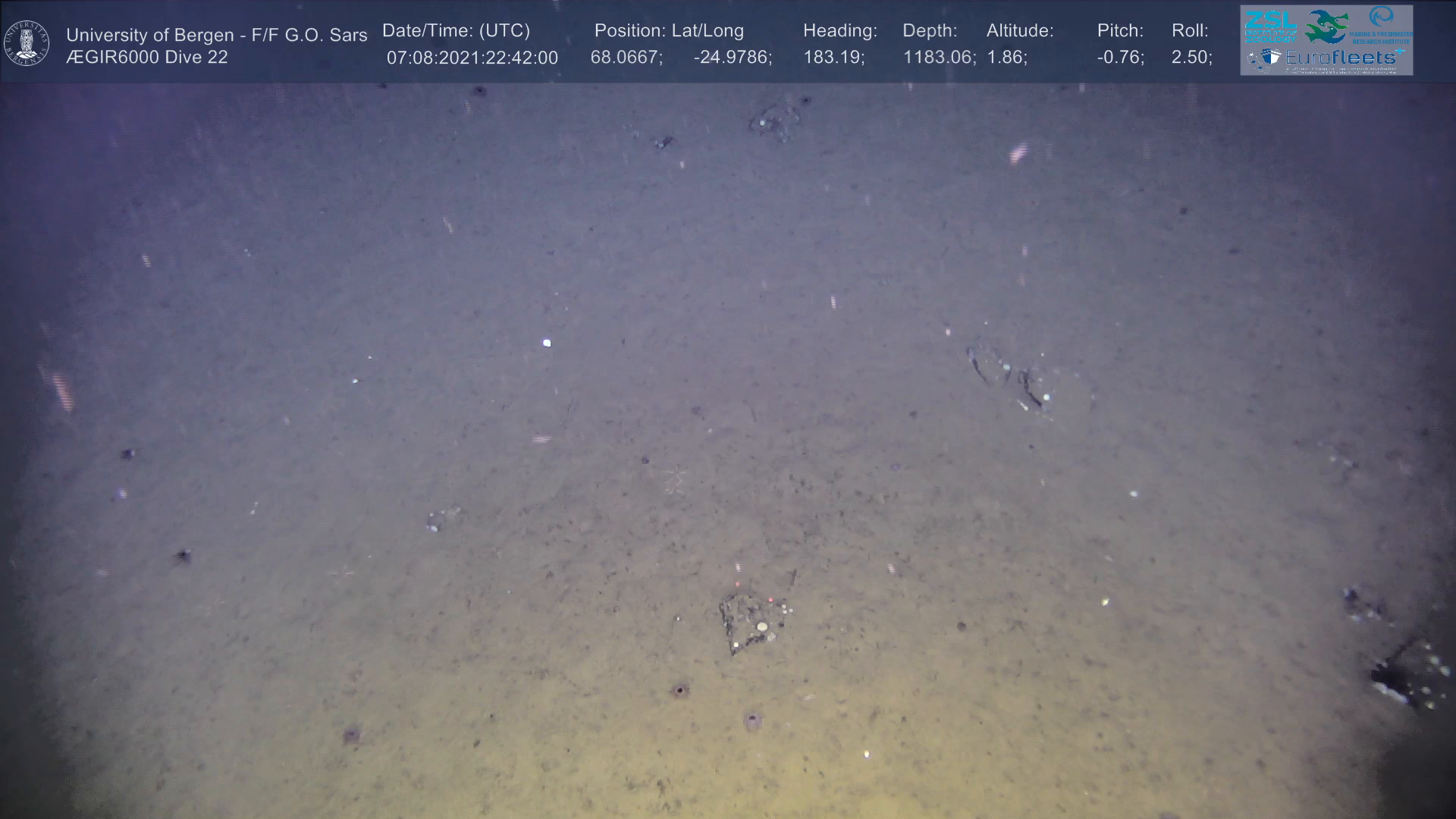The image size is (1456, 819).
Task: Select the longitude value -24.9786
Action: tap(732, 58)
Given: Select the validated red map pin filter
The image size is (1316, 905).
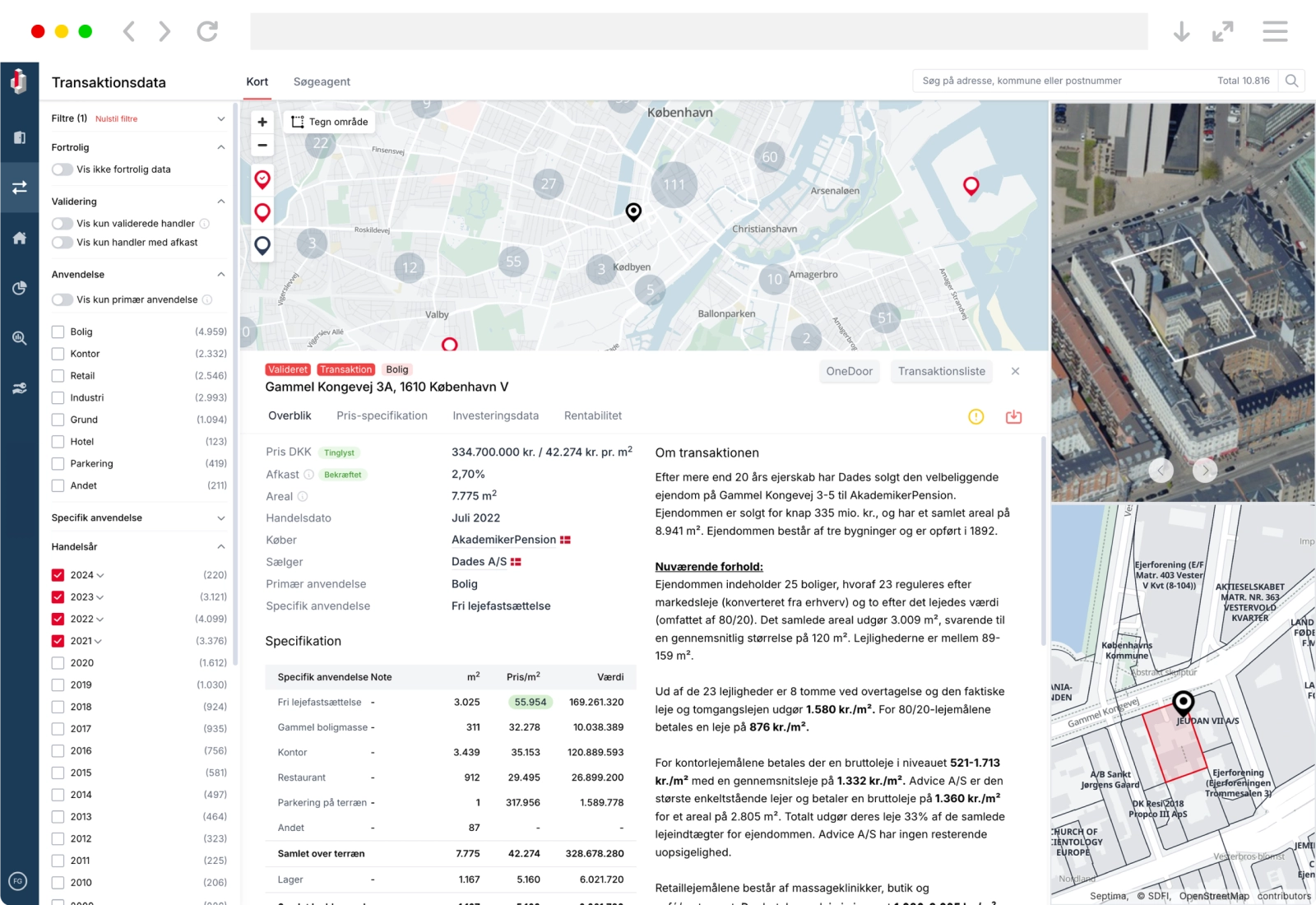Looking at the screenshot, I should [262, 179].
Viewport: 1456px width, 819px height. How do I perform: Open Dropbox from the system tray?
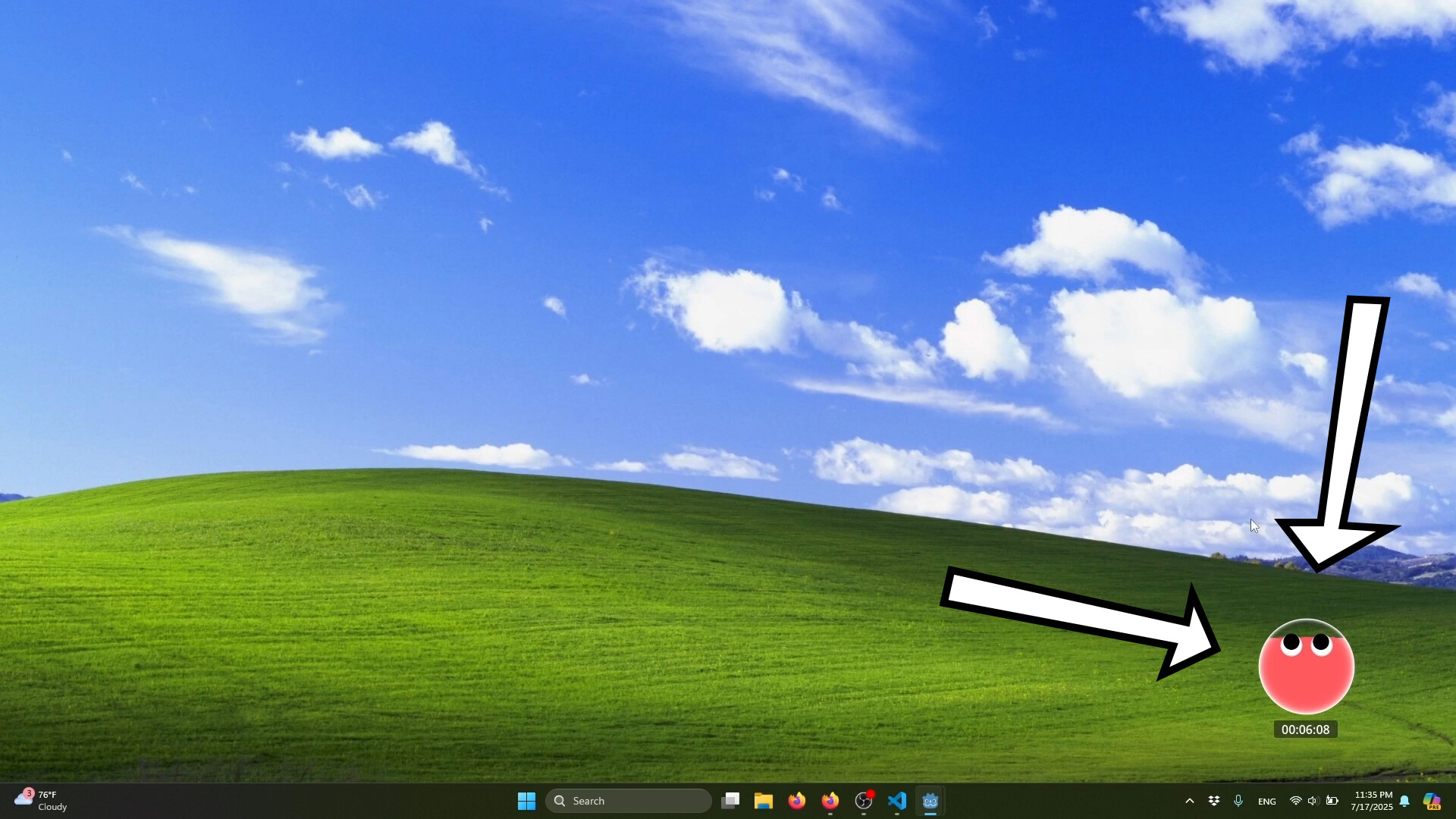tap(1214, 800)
+ + + +
**PROBLEM DETAILS:** Output exactly the lines from the line with "Given: Select the" to the last line of the records, including both, and leave every picture out.

**THE COMPLETED TASK:**
Given: Select the validated red map pin filter
The image size is (1316, 905).
Looking at the screenshot, I should [262, 179].
Viewport: 1456px width, 819px height. How do I perform: Open Dropbox from the system tray?
tap(1214, 800)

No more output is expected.